TEXT SHOWN.
===

Local cases of pertussis, otherwise known as whooping cough, have popped up in Oak Park in higher numbers this year than any year in the previous decade.
According to Michael Charley, public health director of the Oak Park Health Department, as of Dec. 16 there are 10 confirmed cases in Oak Park, which has averaged 3.1 cases per year between 2008 and 2018.
Within public schools, according to Charley, District 200 has five confirmed cases (four students and one teacher) and District 97 has two confirmed cases, both students.
In River Forest, District 90 has three confirmed cases of pertussis as of Dec. 16: two at Roosevelt Middle School and one at Willard School.
It could not be confirmed at time of publication whether the confirmed cases in D200, D97 or D90 were in vaccinated or unvaccinated children.
In Dec. 10 and Dec. 16 memos to D90 parents, the steps the district was taking to help prevent further infections were outlined, and information from the Cook County Department of Public Health was forwarded.
“Please be assured that all of the district’s nurses are aware of this situation and are monitoring the situation,” read the memo. “Our nurses are following the recommended protocols of the Illinois Department of Public Health and the Centers for Disease Control and Prevention (CDC).”
The custodial staff at all D90 locations have been intensifying disinfection of classrooms, bathrooms, desks, door handles and other common areas throughout the school.
Pertussis, a bacterial infection, is treatable by antibiotics, but it is highly contagious and is often misdiagnosed or, because early symptoms mimic those of the common cold, not diagnosed right away. After the initial symptoms of a runny nose, sneezing, low-grade fever and mild cough, the illness progresses. Coughing fits can become severe, especially at night, and can bring with them the characteristic “whoop” after which the disease was named. Coughing fits can be so intense they can lead to vomiting or difficulty breathing.
Pertussis is spread through coughing and sneezing, and the cough can last for weeks. Symptoms generally occur 5-10 days after exposure but can take up to 21 days, according to the Cook County Department of Public Health in a memo shared by D90.
According to the Centers for Disease Control (CDC) website, pertussis diagnoses have been on the rise since the early 1980s. The CDC has identified several explanations for this, including “increased awareness, improved diagnostic tests, better reporting, more circulation of the bacteria, and waning immunity.”
Additionally, according to the CDC, there is evidence that the bacteria that causes pertussis is “changing at a genetic level,” though studies suggest that the current vaccines are still effective even as the bacteria transforms.
However, the currently used pertussis vaccines may be less effective than those used prior to the 1990s, which could account, in part, for pertussis cases being on the rise since the 1980s. The vaccines currently given, DTaP and Tdap, are acellular vaccines, which contain only some organic material from Bordetella pertussis, the bacteria that causes the disease. These vaccines may not provide protection as effective as DTP, a whole cell vaccine, which contains the entire inactivated B. pertussis organism.
In the 1990s, according to the CDC, doctors in the United States switched from DTP, the whole cell vaccine, to DTaP and Tdap, the acellular vaccines, because they had less major and minor side effects.
But this change may have left Americans slightly less protected against the disease. According to the CDC website, “Acellular pertussis vaccines may not prevent colonization (carrying the bacteria in your body without getting sick) or spread of the bacteria.”

===

LIST OF TASKS.
1) Copy the whooping cough article from "The custodial staff" to "throughout the school.", but swap "custodial staff" for "cleaning crew".
2) According to the whooping cough article, how many cases per year did Oak Park average between 2008 and 2018?

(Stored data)
===

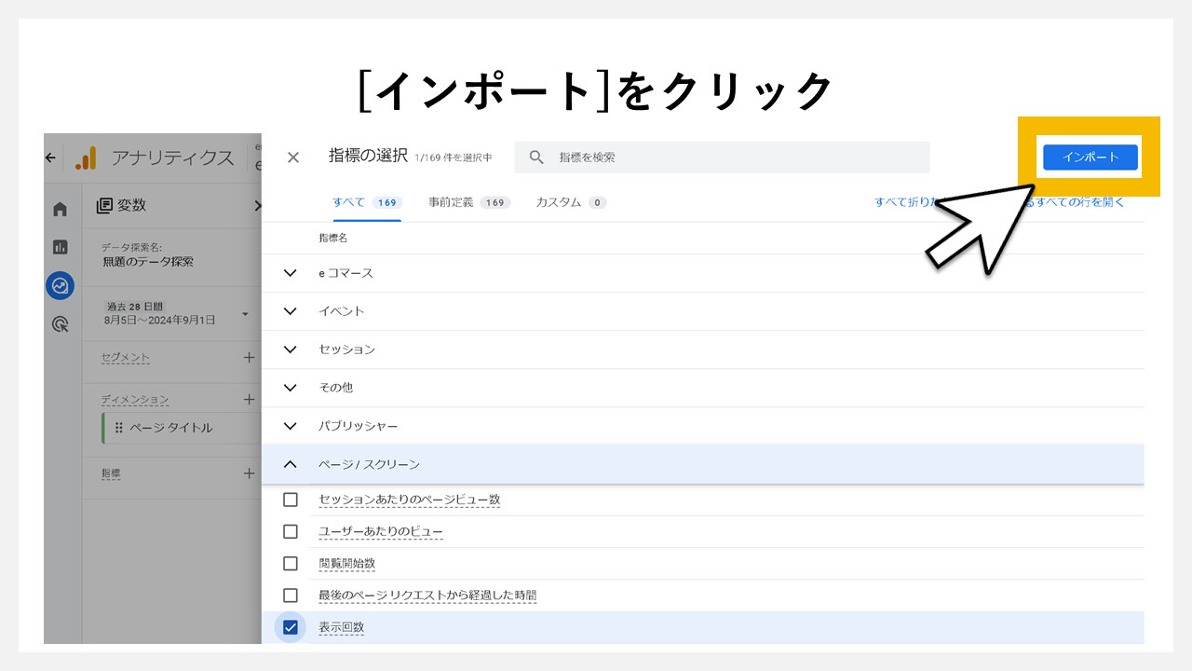Collapse the ページ/スクリーン metric group
Viewport: 1192px width, 671px height.
point(290,463)
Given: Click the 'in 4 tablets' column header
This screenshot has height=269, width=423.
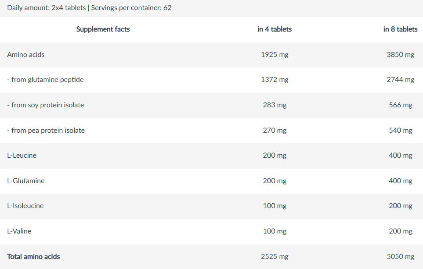Looking at the screenshot, I should click(275, 29).
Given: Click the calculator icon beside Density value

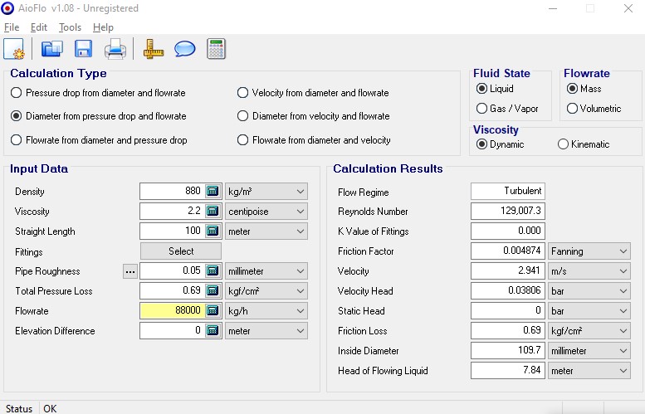Looking at the screenshot, I should 213,192.

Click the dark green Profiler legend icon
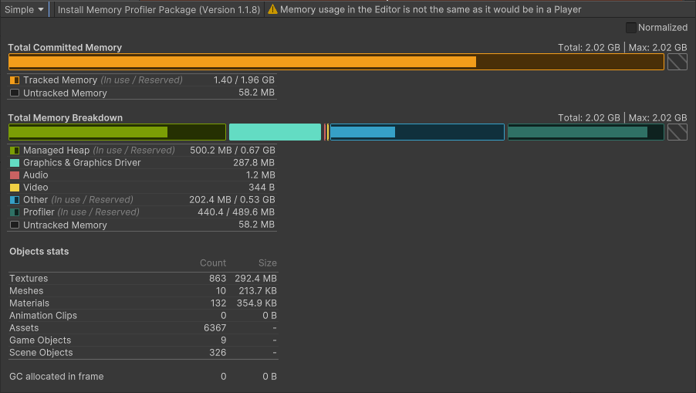(15, 212)
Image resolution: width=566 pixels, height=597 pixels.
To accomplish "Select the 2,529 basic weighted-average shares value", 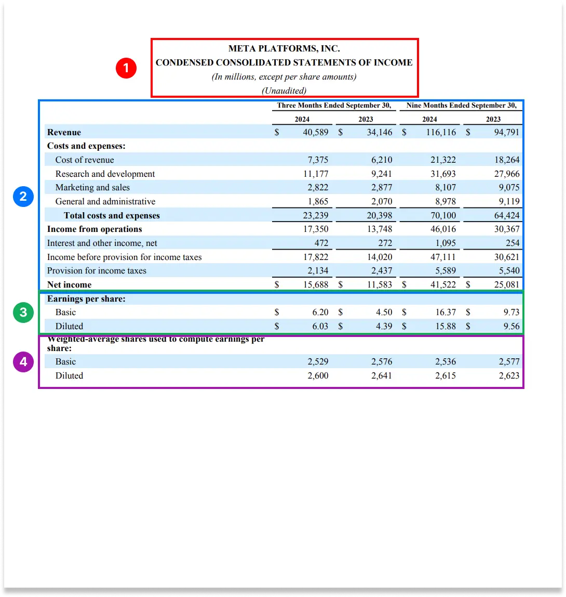I will click(x=318, y=362).

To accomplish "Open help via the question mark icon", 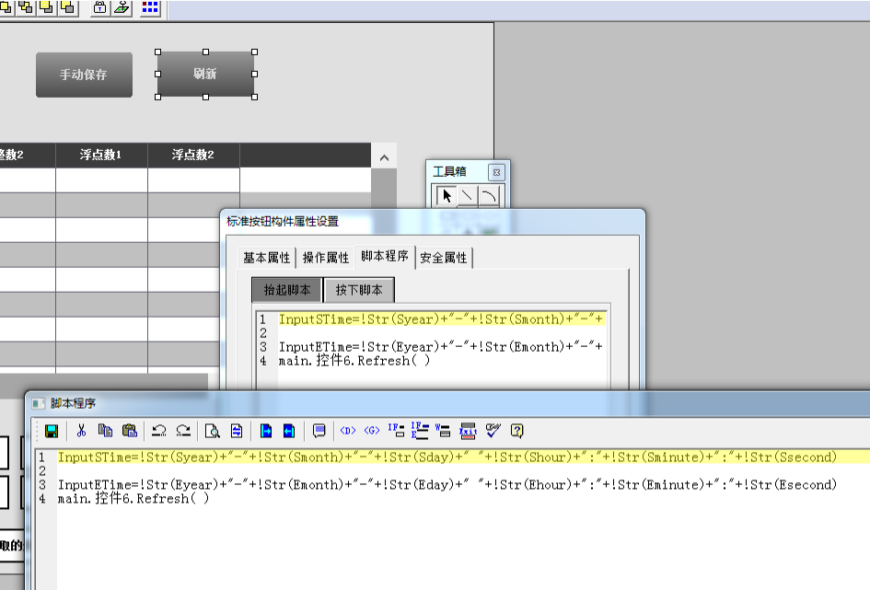I will (x=516, y=431).
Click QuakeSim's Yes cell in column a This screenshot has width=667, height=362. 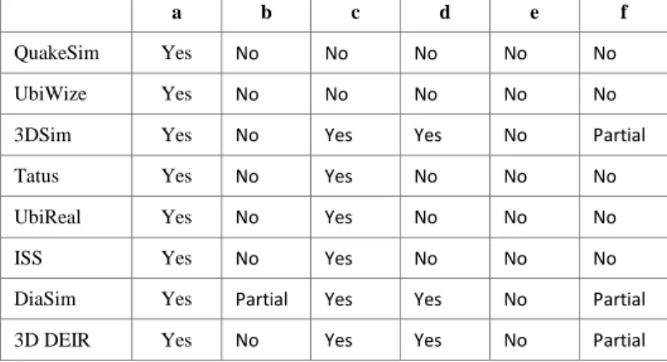click(x=177, y=53)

===

SOLUTIONS BY TASK.
1)
The cleaning crew at all D90 locations have been intensifying disinfection of classrooms, bathrooms, desks, door handles and other common areas throughout the school.

2) 3.1 cases per year